Das BFSG richtet sich an Privatunternehmen und verpflichtet diese, bestimmte Produkte und Dienstleistungen künftig barrierefrei in Verkehr zu bringen beziehungsweise anzubieten und zu erbringen. Diese Produkte und Dienstleistungen sind ab Juni kommenden Jahres daher so zu gestalten, dass Menschen mit einer Behinderung die Produkte oder Dienstleistungen ohne Einschränkung nutzen können.

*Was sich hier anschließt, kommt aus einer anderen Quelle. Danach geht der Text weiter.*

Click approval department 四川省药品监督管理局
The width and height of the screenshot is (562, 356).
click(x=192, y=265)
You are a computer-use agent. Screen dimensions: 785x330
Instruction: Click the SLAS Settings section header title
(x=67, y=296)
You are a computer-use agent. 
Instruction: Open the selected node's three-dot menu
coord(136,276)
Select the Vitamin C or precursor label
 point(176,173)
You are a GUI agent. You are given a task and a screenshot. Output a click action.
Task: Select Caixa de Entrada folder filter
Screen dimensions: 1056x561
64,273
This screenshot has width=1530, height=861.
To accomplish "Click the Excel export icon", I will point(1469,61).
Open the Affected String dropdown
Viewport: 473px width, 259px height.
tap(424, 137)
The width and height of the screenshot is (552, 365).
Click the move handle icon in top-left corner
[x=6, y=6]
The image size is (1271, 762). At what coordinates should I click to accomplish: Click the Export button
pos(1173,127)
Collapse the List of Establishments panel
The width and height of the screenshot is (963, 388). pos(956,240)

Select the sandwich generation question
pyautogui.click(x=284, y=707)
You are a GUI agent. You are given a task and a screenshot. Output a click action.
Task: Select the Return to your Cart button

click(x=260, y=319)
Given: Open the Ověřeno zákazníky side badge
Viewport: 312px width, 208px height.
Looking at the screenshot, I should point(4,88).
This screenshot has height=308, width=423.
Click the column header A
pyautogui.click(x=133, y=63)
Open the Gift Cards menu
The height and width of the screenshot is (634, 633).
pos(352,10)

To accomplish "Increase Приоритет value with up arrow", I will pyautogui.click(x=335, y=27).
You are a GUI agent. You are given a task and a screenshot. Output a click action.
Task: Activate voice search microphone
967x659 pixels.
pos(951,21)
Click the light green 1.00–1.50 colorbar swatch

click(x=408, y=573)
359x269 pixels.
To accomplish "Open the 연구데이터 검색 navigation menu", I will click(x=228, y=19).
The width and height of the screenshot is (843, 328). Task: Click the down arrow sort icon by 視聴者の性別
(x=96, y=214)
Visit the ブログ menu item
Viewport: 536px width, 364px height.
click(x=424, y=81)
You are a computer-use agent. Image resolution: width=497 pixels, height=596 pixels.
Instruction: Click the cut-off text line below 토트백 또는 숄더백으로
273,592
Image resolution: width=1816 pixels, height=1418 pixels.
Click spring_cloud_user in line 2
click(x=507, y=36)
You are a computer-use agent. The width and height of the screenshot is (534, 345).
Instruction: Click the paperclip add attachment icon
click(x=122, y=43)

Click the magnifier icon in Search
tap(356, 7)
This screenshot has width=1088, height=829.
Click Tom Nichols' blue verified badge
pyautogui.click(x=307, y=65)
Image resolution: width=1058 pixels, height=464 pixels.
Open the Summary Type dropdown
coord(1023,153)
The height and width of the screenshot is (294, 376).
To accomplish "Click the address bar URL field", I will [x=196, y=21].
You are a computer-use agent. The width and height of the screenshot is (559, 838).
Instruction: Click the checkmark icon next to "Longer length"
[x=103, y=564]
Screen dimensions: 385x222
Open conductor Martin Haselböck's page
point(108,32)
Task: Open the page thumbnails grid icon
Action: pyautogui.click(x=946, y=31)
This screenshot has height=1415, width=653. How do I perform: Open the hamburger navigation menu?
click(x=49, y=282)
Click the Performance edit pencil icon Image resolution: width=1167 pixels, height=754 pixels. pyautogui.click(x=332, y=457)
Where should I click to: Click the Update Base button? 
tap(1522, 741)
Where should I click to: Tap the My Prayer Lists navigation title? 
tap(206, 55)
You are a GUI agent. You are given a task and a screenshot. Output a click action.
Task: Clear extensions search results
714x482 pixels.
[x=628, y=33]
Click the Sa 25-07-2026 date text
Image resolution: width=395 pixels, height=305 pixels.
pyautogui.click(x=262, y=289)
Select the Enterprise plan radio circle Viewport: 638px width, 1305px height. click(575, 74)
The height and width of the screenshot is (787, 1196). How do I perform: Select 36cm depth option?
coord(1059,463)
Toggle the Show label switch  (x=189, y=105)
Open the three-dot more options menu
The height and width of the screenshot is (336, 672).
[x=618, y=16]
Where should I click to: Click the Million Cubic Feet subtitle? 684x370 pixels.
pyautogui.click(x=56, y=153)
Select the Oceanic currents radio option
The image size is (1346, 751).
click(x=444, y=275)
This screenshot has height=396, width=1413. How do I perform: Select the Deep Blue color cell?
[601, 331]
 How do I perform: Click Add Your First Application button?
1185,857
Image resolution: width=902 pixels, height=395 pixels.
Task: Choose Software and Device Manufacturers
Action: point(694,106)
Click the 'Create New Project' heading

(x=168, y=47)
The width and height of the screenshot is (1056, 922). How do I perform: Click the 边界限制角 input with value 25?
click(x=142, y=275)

Eine fehlende, lückenhafte oder verspätete Umsetzung des BFSG geht unter Umständen mit erheblichen Sanktionen für das Unternehmen einher, indem etwa Bußgelder festgesetzt werden oder Dienstleistungen einzustellen sind. Doch wer das BFSG nicht umsetzt, verhält sich nicht nur ordnungswidrig, sondern verpasst darüber hinaus die Chance, einen wichtigen Schritt in Richtung Stärkung der Barrierefreiheit zu unternehmen und Produktdesign, Webseitengestaltung und Kundengewinnung neu zu ­denken.

Das BFSG stellt aktuell viele Unternehmen vor Anwendungs- und Umsetzungsfragen, die aufgrund der unternehmensweiten Auswirkungen als neue Compliance­aufgabe gewissenhaft anzugehen sind.

Barrierefreiheit international und national

Der auf EU-Ebene beschlossene European ­Accessibility Act wurde vom deutschen Gesetzgeber in Gestalt des BFSG in nationales Recht überführt und bildet so die ­gesetzliche Grundlage, um es Menschen mit Behinderungen zu ermöglichen, Produkte und Dienstleistungen ohne ­besondere Erschwernisse und ohne fremde Hilfe auffinden und nutzen zu können.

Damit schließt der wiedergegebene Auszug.